Luigi's Mansion is an entirely straightforward 3D adventure. As the plumber apprehensively explores a giant, menacing mansion in search of his brother, his weapons a flashlight and vacuum cleaner work hand-in-hand: the light stuns enemy ghosts and the cleaner sucks them up and into Luigi's back-bag, where they remain unthreateningly. It's a rather simplistic premise for sure, and one obviously inspired by the Ghostbusters feature films, but it's cute and enjoyable all the same.

Spirits manifest each dark room of the big house. It's Luigi's job and therefore the player's, to rid each room of the ghosts and restore order and subsequently light to the area. Luigi earns cash bonuses and usually receives a key that unlocks a new area of the mansion after he bests the immediate space. Some rooms are all too easy to successfully complete as they require little more than for Luigi to point his flashlight, stun a few ghosts and then suck them up with his vacuum. Others are decidedly trickier and may require the completion of a room puzzle.

For example, in one area, Luigi comes into contact with a female spirit who, applying makeup to her face, sits transfixed before a mirror. The plumber can't immediately get her to turn around and therefore he can't stun her with his flashlight. But observation of the room uncovers a set of window drapes nearby. If players walk to them and suck them back with Luigi's vacuum, a gust of cold wind will burst into the room, chill the ghost and she will get up to close the window whereupon she becomes vulnerable. It's these types of room puzzles that are most satisfying. The problem is that there aren't enough of them, and even the selection that's available is often too simple in nature to prove overly challenging.

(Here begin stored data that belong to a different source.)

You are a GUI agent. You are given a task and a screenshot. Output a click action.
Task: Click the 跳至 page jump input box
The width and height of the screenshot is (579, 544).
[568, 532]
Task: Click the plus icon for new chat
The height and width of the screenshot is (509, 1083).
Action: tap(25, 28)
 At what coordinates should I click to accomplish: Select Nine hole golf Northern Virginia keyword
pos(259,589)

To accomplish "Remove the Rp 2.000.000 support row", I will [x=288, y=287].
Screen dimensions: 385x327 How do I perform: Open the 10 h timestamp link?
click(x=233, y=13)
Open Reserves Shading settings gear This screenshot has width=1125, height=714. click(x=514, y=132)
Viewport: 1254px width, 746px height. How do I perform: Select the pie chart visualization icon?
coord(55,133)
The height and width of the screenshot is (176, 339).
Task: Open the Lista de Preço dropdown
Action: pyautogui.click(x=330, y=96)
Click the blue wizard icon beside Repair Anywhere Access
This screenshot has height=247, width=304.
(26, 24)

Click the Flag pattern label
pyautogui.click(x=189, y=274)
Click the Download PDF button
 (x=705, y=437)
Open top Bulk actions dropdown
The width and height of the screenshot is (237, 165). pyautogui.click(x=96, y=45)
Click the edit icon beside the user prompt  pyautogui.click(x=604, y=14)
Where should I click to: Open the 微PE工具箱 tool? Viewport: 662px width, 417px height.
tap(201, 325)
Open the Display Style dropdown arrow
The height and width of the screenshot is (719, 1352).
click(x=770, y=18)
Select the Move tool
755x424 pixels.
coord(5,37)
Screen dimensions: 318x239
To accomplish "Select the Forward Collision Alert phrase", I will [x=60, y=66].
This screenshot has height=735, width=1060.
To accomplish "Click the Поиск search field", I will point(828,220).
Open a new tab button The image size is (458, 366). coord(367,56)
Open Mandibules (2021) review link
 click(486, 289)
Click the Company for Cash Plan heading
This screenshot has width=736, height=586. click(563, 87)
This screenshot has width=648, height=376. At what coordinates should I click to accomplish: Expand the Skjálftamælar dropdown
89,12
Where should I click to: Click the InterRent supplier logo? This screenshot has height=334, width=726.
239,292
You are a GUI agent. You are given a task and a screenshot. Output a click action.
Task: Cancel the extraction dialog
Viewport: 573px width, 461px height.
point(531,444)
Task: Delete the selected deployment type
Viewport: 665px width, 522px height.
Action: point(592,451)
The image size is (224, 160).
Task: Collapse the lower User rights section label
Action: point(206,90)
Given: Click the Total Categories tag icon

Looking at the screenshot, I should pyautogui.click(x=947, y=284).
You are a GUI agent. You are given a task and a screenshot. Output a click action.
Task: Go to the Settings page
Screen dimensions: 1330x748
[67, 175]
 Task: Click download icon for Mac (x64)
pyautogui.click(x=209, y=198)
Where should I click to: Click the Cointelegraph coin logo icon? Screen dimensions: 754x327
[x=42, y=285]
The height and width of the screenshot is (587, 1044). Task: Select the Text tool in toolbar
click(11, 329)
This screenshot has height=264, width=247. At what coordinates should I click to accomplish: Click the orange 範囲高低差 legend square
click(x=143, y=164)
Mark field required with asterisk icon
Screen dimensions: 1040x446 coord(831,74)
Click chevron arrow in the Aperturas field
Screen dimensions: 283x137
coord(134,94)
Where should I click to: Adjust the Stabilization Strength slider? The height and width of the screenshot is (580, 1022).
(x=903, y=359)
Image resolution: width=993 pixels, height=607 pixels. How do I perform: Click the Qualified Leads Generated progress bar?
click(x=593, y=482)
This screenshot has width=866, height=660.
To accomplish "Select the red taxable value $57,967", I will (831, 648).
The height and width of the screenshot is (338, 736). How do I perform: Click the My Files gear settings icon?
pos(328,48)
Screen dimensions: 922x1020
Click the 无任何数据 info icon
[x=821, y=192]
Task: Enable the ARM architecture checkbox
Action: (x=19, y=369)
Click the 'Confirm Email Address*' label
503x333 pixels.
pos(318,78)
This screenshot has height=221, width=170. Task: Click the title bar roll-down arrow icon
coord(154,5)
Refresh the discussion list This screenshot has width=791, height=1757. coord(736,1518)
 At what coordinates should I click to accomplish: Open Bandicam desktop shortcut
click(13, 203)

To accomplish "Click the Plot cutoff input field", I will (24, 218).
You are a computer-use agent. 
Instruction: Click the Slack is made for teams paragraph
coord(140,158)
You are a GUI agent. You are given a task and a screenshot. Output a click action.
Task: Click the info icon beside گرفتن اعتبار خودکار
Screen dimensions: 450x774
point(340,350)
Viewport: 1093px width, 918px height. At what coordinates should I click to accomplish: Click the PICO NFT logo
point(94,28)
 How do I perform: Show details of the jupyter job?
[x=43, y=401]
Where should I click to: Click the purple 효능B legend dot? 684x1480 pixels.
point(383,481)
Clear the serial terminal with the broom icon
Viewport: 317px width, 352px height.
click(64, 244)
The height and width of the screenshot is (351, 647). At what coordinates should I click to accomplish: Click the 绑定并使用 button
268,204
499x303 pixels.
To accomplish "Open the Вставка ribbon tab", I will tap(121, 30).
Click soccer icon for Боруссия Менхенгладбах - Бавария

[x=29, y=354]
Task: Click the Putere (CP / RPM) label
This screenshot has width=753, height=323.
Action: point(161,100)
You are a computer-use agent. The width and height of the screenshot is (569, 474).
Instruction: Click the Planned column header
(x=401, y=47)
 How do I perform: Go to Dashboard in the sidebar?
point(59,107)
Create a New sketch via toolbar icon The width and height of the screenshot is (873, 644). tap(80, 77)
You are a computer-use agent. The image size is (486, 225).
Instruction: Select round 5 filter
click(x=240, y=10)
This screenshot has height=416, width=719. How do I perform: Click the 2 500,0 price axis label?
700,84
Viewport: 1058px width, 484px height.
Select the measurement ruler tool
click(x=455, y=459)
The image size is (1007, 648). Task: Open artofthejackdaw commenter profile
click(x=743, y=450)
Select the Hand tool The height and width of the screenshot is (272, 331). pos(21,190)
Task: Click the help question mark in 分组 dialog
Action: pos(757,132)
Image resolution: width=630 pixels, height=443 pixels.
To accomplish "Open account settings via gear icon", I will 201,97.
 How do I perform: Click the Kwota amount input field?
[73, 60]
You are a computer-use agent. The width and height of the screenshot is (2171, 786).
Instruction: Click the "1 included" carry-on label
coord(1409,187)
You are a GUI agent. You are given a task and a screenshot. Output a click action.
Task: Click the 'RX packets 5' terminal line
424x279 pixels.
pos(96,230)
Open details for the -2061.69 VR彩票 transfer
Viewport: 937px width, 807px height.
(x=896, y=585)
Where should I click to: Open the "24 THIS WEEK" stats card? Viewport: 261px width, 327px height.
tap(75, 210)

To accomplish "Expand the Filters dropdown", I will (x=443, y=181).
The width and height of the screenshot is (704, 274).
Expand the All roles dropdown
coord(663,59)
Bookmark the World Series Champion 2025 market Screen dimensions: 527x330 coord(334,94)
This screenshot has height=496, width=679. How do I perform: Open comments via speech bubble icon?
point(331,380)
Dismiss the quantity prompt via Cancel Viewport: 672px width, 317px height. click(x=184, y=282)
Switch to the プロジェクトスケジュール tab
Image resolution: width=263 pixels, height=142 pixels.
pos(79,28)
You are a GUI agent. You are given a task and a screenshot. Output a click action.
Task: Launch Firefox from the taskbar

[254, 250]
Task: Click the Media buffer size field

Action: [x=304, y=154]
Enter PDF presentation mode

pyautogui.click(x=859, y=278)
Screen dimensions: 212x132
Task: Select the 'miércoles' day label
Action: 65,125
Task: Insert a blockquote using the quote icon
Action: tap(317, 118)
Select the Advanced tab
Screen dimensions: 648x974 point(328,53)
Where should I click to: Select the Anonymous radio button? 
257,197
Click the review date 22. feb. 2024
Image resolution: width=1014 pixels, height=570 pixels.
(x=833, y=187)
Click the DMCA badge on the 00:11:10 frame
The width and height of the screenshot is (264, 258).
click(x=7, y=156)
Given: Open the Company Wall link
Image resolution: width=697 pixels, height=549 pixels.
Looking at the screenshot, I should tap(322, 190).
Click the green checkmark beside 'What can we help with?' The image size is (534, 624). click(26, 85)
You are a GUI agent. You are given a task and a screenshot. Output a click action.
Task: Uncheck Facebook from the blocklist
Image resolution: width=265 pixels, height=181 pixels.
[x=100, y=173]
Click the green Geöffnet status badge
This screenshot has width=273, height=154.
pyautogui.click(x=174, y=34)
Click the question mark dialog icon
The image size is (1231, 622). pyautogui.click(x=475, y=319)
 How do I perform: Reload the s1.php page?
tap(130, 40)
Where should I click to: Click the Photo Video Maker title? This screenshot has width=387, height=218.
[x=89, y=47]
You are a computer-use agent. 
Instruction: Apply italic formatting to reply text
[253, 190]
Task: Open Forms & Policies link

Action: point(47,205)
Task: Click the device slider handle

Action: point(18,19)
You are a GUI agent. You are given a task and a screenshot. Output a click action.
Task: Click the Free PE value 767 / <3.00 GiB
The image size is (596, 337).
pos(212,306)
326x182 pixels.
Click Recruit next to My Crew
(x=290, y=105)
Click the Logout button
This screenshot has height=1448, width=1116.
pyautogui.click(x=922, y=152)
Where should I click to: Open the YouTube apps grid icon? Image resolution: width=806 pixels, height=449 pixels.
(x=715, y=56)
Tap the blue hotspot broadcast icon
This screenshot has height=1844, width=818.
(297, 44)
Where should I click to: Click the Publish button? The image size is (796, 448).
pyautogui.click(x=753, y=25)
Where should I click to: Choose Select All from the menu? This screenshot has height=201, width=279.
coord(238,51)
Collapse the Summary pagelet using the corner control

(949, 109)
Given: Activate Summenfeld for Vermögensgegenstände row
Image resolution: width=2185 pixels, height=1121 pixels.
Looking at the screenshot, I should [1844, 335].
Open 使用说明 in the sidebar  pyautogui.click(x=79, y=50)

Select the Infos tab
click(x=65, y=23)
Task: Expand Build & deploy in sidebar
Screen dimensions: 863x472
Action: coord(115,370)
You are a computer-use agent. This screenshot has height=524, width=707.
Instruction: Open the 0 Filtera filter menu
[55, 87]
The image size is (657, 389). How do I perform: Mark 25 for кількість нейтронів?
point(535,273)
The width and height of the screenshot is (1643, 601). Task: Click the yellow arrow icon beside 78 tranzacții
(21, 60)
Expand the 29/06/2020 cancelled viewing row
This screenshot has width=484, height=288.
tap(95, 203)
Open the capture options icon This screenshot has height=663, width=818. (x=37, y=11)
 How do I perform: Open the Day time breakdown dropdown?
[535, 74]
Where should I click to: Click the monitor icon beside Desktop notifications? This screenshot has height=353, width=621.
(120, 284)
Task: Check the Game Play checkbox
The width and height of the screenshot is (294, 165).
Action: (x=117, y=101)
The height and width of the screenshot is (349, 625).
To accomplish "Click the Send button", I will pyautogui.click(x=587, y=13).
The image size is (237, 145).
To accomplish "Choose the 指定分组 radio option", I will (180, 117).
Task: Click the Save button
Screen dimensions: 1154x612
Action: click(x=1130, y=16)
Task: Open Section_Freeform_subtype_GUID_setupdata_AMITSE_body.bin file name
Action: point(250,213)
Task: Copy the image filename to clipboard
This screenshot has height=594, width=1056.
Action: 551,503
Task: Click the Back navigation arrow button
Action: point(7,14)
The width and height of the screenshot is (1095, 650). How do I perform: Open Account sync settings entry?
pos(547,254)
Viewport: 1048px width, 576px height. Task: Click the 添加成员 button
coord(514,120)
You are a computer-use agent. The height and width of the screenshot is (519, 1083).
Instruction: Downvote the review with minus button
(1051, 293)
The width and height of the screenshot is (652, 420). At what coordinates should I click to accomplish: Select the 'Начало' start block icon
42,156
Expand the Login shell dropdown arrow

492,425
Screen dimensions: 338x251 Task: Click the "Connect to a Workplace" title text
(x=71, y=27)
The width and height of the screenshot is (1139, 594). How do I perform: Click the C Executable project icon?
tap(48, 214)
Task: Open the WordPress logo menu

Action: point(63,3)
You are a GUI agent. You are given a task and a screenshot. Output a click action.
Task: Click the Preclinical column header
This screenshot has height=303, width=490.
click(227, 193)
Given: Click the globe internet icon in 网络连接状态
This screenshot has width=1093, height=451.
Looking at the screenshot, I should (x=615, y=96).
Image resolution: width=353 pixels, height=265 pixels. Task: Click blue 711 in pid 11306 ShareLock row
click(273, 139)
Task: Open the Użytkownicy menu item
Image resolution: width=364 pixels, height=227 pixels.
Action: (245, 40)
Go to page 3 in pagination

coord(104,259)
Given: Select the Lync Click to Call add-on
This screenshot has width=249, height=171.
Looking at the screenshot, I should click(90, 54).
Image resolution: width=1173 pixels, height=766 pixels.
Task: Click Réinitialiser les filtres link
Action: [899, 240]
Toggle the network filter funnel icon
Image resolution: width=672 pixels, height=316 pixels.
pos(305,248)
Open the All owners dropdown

Luigi himself is manipulated with the analog stick and the flashlight and vacuum with the camera one. The two-stick control scheme is a change of pace for Nintendo games as it's not immediately intuitive; in truth, it takes some getting used to. But once players become familiar with the setup it works quite brilliantly. It feels very good to tilt the light up and down, left and right while watching the resulting beam on surrounding walls and environments. And the best part is that because it's a dual control scheme Luigi can move about the mansion as he shines his light onto objects or sucks ghosts in with his cleaner.

There are of course other intricacies to the scheme. Pressing the A button near an object will make Luigi examine it. It also makes him open doors or call out for his brother. B turns the flashlight off. R activates the suction of the vacuum cleaner. L blows out whatever Luigi has inside the cleaner. X goes into a first-person examination mode. Y brings up a map of the current floor Luigi is on in the mansion. And Z serves as an items list. Each element is deeper than one might initially suspect. For instance, the L button becomes very useful later in the game because Luigi gains the ability to blow both fire and ice out of his cleaner and certain puzzles require that candles be lit or fires be quenches in this manner. Meanwhile, the first-person view mode becomes helpful in finding hidden areas; in fact, it must be used at least twice in the game or Luigi cannot proceed further.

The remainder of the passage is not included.